Hepatitis C virus-like particle budding: role of the core protein and importance of its Asp111

Abstract

In the absence of a hepatitis C virus (HCV) culture system, the use of a Semliki Forest virus replicon expressing genes encoding HCV structural proteins that assemble into HCV-like particles provides an opportunity to study HCV morphogenesis. Using this system, we showed that the HCV core protein constitutes the budding apparatus of the virus and that its targeting to the endoplasmic reticulum by means of the signal sequence of E1 protein is essential for budding. In addition, the aspartic acid at position 111 in the HCV core protein sequence was found to be crucial for virus assembly, demonstrating the usefulness of this system for mapping amino acids critical to HCV morphogenesis.

FIG. 1.

Description of the SFV RNAs encoding HCV structural proteins and expression in BHK-21 cells. (A) RNAs transcribed from the four SFV DNA constructs. The SFV/Dj construct is our original Dj6.4 clone, encoding HCV core-E1-E2, and is described elsewhere (4). The horizontal line in each construct indicates the segment of the SFV genome. The position of the subgenomic SFV promoter is indicated (26S). Boxes show the inserted genes, and the shaded box in the SFV/Dj-C191 construct indicates the signal sequence targeting the E1 envelope glycoprotein to the ER. SPP, signal peptide peptidase processing between residues 173 and 174. The SFV/Dj-D111A construct was produced by introducing a D₁₁₁-to-A substitution in the original SFV/Dj construct, i.e., introducing a viral L domain, PTAP. (B) Immunofluorescence staining, using a monoclonal anti-core antibody, of BHK-21 cells electroporated with SFV RNA β-Gal (a), Dj (b), Dj-C191 (c), Dj-C173 (d), and Dj-D111A (e). This assay was performed by following a standard procedure (35), using the mouse monoclonal anti-HCV core antibody MAb 1856 (Virostat, Portland, Maine). (C) Western blotting of these cells with monoclonal anti-core and anti-E2 antibodies. For this standard assay (4), the anti-core MAb 1856 gave poor results. We therefore carried out immunoblotting with the human monoclonal anti-core antibody B12.F8 (11) and the mouse monoclonal anti-E2 (10). Size markers (in kilodaltons) were obtained from New England Biolabs (Beverly, Mass.).

FIG. 2.

Electron micrographs of ultrathin sections of BHK-21 cells electroporated with SFV/Dj (A and B) or SFV/Dj-C173 (C) RNA. The large arrow in panel A indicates ER, revealing a dilated lumen and convoluted membranes, the arrowheads in panel B indicate virus-like particles budding from these convoluted membranes towards the ER lumen, and the arrows in panel C indicate normal, homogeneously distributed ER structures throughout the cytoplasm. Bars, 1 μm (A), 100 nm (B), and 200 nm (C).

FIG. 3.

Electron micrographs of ultrathin sections of BHK-21 cells electroporated with SFV/Dj-C191 RNA. (A and B) Areas of convoluted ER membranes displaying adhesion via their cytosolic sides (arrows). In panel B, an electron-dense midline similar to those found in intercellular adhesion complexes such as the desmosome can be observed. (C) A typical area of convoluted ER, revealing double-layered membranes and the budding of virus-like particles from these membranes into the ER lumen. (D and E) High-magnification images of some virus-like particles (arrowheads) budding into the ER. In panel D, note the virus-like budding (arrowhead) occurring close to a region in which ER membranes are adhering via their cytosolic sides (arrow).
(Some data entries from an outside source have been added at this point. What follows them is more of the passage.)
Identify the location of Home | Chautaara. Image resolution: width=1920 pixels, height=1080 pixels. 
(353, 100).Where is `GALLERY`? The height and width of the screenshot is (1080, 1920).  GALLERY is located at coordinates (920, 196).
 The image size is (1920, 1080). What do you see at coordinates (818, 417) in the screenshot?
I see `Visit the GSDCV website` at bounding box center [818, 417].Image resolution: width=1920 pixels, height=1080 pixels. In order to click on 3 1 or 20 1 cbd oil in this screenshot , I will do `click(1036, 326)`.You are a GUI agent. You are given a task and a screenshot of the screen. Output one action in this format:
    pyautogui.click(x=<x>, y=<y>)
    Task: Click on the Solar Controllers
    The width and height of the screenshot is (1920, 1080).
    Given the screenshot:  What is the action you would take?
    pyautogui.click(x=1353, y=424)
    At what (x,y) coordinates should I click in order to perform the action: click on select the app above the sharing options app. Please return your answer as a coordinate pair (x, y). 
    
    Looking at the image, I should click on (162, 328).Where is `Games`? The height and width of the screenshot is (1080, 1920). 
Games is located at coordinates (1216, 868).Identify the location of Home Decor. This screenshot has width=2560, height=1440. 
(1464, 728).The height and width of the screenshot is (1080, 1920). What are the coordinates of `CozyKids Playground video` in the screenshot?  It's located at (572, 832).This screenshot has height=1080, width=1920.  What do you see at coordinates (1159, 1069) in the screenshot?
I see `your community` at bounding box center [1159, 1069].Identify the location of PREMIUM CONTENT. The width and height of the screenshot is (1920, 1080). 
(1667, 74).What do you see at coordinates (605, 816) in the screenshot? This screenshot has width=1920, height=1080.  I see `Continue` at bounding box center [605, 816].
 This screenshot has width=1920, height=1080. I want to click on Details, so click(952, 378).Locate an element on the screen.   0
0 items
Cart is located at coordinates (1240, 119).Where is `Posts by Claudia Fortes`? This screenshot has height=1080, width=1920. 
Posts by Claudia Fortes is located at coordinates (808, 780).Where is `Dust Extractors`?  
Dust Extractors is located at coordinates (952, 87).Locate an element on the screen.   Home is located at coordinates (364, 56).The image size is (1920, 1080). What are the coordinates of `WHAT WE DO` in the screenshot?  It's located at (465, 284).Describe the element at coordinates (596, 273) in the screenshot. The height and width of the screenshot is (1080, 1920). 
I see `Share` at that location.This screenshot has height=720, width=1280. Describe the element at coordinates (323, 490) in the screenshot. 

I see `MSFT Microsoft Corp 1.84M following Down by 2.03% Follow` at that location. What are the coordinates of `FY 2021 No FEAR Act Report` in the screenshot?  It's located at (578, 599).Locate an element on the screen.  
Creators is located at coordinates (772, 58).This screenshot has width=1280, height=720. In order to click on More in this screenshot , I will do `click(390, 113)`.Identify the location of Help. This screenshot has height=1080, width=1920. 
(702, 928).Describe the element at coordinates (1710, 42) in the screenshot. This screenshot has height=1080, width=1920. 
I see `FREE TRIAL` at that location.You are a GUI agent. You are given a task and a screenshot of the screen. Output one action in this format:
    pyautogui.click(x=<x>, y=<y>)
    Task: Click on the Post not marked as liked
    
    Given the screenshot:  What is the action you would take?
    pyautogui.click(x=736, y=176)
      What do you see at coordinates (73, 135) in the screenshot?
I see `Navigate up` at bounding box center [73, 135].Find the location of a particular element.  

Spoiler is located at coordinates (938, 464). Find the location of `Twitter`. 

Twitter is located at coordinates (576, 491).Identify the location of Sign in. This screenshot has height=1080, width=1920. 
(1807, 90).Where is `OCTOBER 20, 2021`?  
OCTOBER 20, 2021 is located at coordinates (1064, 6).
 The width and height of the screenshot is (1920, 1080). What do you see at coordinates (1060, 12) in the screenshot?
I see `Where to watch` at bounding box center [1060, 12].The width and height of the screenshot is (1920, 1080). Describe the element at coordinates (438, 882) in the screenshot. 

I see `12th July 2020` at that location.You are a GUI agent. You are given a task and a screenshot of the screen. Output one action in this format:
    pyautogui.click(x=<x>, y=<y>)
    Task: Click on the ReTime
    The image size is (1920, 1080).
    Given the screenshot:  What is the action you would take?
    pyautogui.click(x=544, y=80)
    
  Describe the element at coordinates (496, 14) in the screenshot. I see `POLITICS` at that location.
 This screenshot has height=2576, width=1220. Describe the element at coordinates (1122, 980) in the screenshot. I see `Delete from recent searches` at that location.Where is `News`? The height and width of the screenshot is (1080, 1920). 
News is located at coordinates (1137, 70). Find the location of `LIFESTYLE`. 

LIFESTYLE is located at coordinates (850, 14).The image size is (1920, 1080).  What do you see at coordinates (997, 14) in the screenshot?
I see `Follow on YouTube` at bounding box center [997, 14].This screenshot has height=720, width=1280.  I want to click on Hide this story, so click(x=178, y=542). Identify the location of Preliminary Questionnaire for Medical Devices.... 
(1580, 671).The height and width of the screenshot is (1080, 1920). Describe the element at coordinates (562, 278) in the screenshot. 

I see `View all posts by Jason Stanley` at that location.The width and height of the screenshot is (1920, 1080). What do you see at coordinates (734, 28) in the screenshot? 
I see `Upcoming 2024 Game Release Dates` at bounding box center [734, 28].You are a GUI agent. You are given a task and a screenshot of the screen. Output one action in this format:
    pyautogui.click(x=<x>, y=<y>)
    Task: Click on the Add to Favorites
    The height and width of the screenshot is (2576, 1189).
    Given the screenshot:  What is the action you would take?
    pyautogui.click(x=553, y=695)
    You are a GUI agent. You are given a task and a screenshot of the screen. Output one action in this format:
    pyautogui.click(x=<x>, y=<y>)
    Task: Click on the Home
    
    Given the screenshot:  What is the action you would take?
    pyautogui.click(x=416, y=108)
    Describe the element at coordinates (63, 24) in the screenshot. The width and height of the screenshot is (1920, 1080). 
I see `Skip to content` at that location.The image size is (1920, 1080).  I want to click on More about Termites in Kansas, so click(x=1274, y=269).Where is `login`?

Bars, 100 nm (A, B, D, and E) and 200 nm (C).

FIG. 4.

Electron micrographs of ultrathin sections of BHK-21 cells electroporated with SFV/Dj (A) or SFV/Dj-D111A (B) RNA. (A) A typical area shows convoluted ER membranes in which the budding of virus-like particles occurs. (B) In the presence of the D111A mutation, the formation of these convoluted ER membranes is retained but no virus particles are detected in these membranes or in the ER lumen. Bars, 1 μm (A) and 500 nm (B).